Excerpt -
•••

The Tropical Rainfall Measuring Mission (TRMM) satellite measurements from the precipitation radar and TRMM microwave imager have been combined to yield a comprehensive 3-yr database of precipitation features (PFs) throughout the global Tropics (±36° latitude). The PFs retrieved using this algorithm (which number nearly six million Tropicswide) have been sorted by size and intensity ranging from small shallow features greater than 75 km2 in area to large mesoscale convective systems (MCSs) according to their radar and ice scattering characteristics. This study presents a comprehensive analysis of the diurnal cycle of the observed precipitation features' rainfall amount, precipitation feature frequency, rainfall intensity, convective–stratiform rainfall portioning, and remotely sensed convective intensity, sampled Tropicswide from space.

•••

Stored data -
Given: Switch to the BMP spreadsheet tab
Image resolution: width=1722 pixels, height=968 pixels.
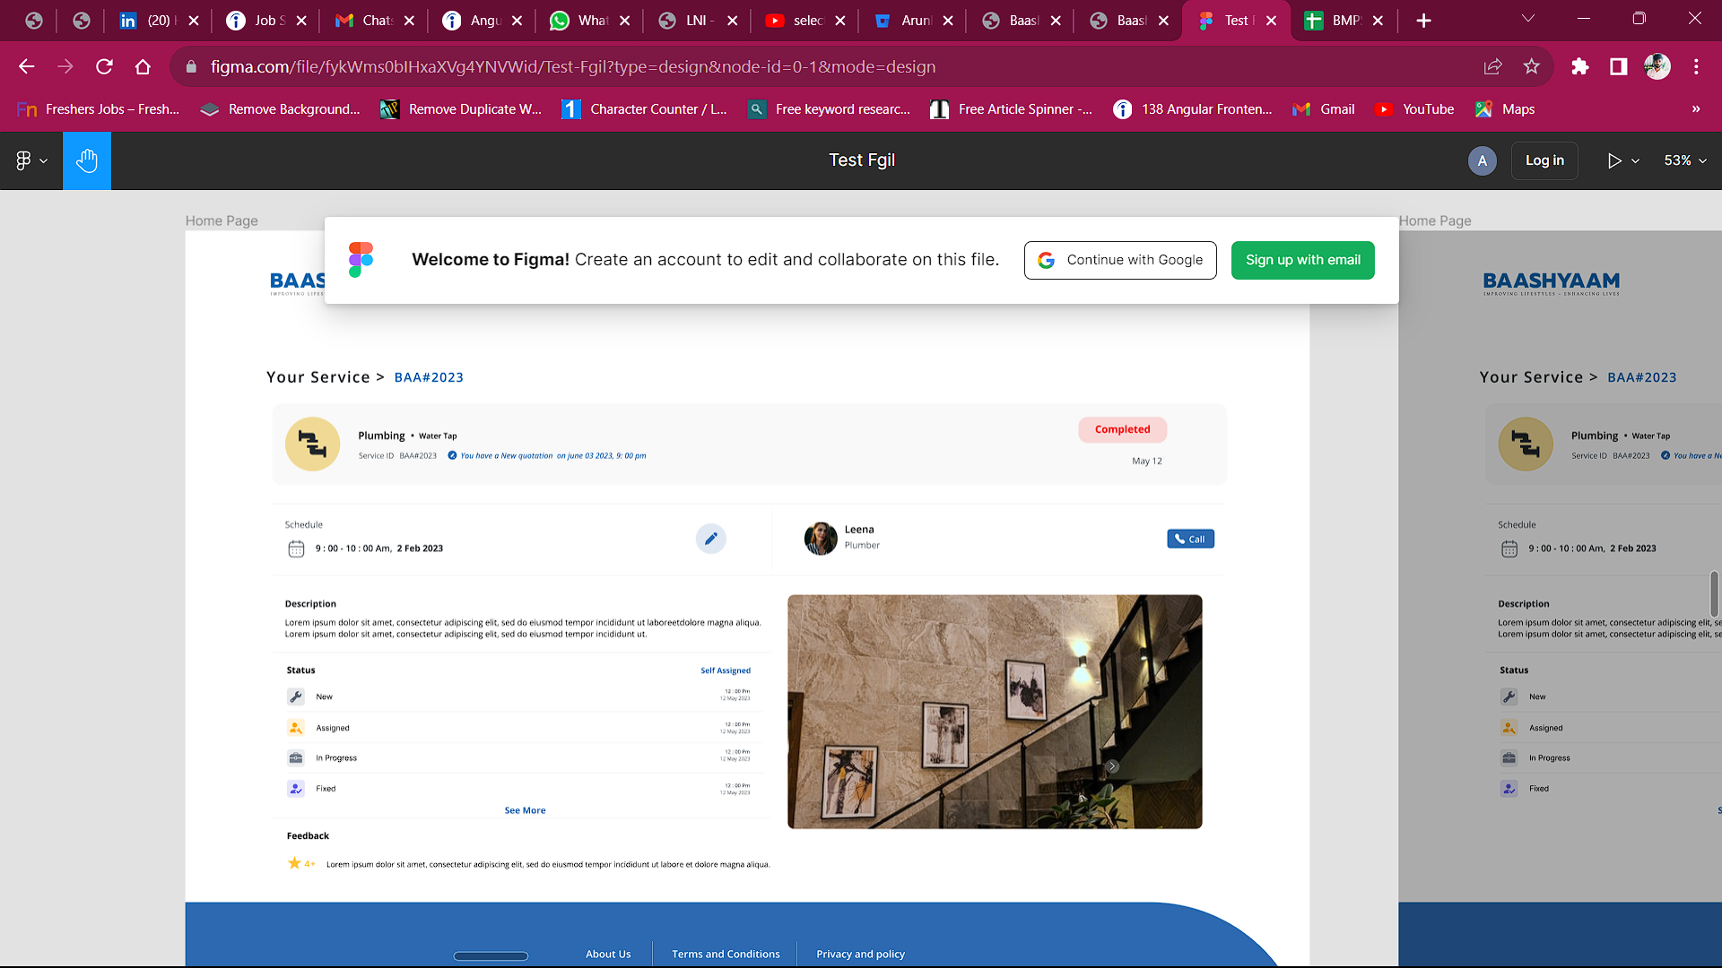Looking at the screenshot, I should coord(1335,21).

•••

What you will do -
[A] In the TRMM precipitation passage, what latitude range does the database of precipitation features cover?
[B] Reproduce the TRMM precipitation passage from "The Tropical Rainfall" to "Tropicswide from space.".
[C] Write the next part of the TRMM precipitation passage, picking up after its final sentence.

Answers to the exercises -
[A] ±36° latitude

[B]
The Tropical Rainfall Measuring Mission (TRMM) satellite measurements from the precipitation radar and TRMM microwave imager have been combined to yield a comprehensive 3-yr database of precipitation features (PFs) throughout the global Tropics (±36° latitude). The PFs retrieved using this algorithm (which number nearly six million Tropicswide) have been sorted by size and intensity ranging from small shallow features greater than 75 km2 in area to large mesoscale convective systems (MCSs) according to their radar and ice scattering characteristics. This study presents a comprehensive analysis of the diurnal cycle of the observed precipitation features' rainfall amount, precipitation feature frequency, rainfall intensity, convective–stratiform rainfall portioning, and remotely sensed convective intensity, sampled Tropicswide from space.

[C]
The observations are sorted regionally to examine the stark differences in the diurnal cycle of rainfall and convective intensity over land and ocean areas. Over the oceans, the diurnal cycle of rainfall has small amplitude, with the maximum contribution to rainfall coming from MCSs in the early morning. This increased contribution is due to an increased number of MCSs in the nighttime hours, not increasing MCS areas or conditional rain rates, in agreement with previous works. Rainfall from sub-MCS features over the ocean has little appreciable diurnal cycle of rainfall or convective intensity. Land areas have a much larger rainfall cycle than over the ocean, with a marked minimum in the midmorning hours and a maximum in the afternoon, slowly decreasing through midnight. Non-MCS features have a significant peak in afternoon instantaneous conditional rain rates (the mean rain rate in raining pixels), and convective intensities, which differs from previous studies using rain rates derived from hourly rain gauges. This is attributed to enhancement by afternoon heating. MCSs over land have a convective intensity peak in the late afternoon, however all land regions have MCS rainfall peaks that occur in the late evening through midnight due to their longer life cycle. The diurnal cycle of overland MCS rainfall and convective intensity varies significantly among land regions, attributed to MCS sensitivity to the varying environmental conditions in which they occur.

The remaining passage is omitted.